Kghosting.com - Worst customer care i have ever seen. Worse than bsnl and other govt offices.

I got a hosting plan from  kghosting after looking at the ad in digit magazine. i searched in internet for reviews but couldnot find it. so i bought it. 

I agree its one of the cheapest hosting providers. but it cheap in customer support too. They promise 24X7X365 over web chat, mail and phone. But when u have a issue you cannot reach them at any of the one. Worst part is their customer care number are temporarily out of service for the couple of weeks. Even when they pick it up after weeks of trying they just ask you to send a mail to some mail id which always bounce.

I would strongly suggest you to ignore this hosting and try something more reliable.

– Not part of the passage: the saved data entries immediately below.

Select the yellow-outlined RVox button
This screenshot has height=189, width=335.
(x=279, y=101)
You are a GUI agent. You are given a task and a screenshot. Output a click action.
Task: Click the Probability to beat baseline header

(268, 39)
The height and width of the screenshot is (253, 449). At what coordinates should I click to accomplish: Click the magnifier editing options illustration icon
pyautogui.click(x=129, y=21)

Else you will end up dead with no access to customer service.


----------



## gagan007 (Nov 23, 2010)

ohhho too bad.
for cheapest hosting solution you can go to 3ix.org. They respond. Hosting plan starts $1/month.


----------



## desiibond (Nov 23, 2010)

manistar said:


> Kghosting.com - Worst customer care i have ever seen. Worse than bsnl and other govt offices.
> 
> I got a hosting plan from  kghosting after looking at the ad in digit magazine. i searched in internet for reviews but couldnot find it. so i bought it.
> 
> ...



if you are serious about hosting, always pick godaddy or hostgator or similar services. Cheap isn't always the VFM.


----------



## TechGuru (Nov 26, 2010)

gagan007 said:


> ohhho too bad.
> for cheapest hosting solution you can go to 3ix.org. They respond. Hosting plan starts $1/month.



You won't get a good customer support in India, actually in India goverment companies doesnt care about customers.


----------



## manistar (Dec 4, 2010)

Finally i got hold of head person: Amit kulhari, after calling his mobile number for 50 times and he said my domain got expired for which i didnot get any warning or notice. he said he cannot get that old domain as its deleted. so he gets me the new domain. and now the site throws internal server error whenever i use fopen() command.

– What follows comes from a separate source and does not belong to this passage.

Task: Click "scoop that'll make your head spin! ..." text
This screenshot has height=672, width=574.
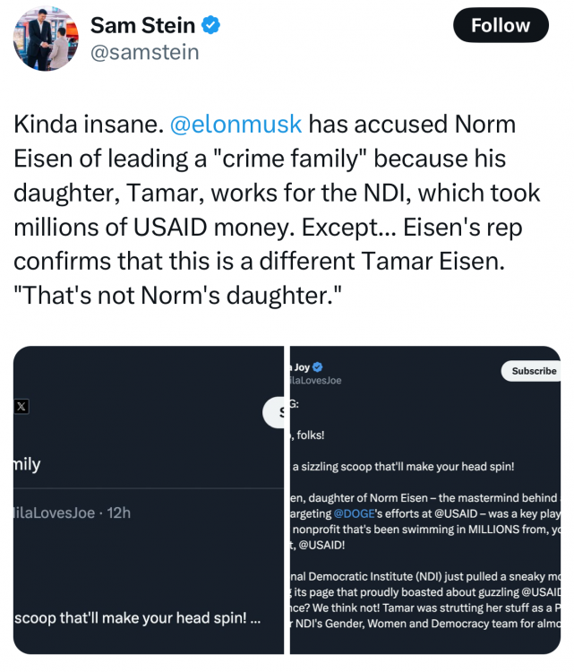Action: pos(137,619)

Here is major settings from phpinfo

Server API :CGI
allow_url_fopen :On 
allow_url_include :On 
disable_classes :no value 
disable_functions :no value 
display_errors TDOUT 
max_execution_time 300 300
max_file_uploads 20 20 
max_input_nesting_level 64 64 
max_input_time 600 600 
memory_limit 1280M 1280M 
open_basedir no value no value 
output_buffering no value no value 
output_handler no value no value 
post_max_size 2000M 2000M 
safe_mode Off 

i can update php.ini, i wanted to know which setting i need to change to stop this internal server error.
i have cpanel hosting and access to edit php.ini.
i dont think the problem is with code as i tried a basic sample code which has only fopen() command.
He doesnt know anything. so i am all alone to fix this issue.


----------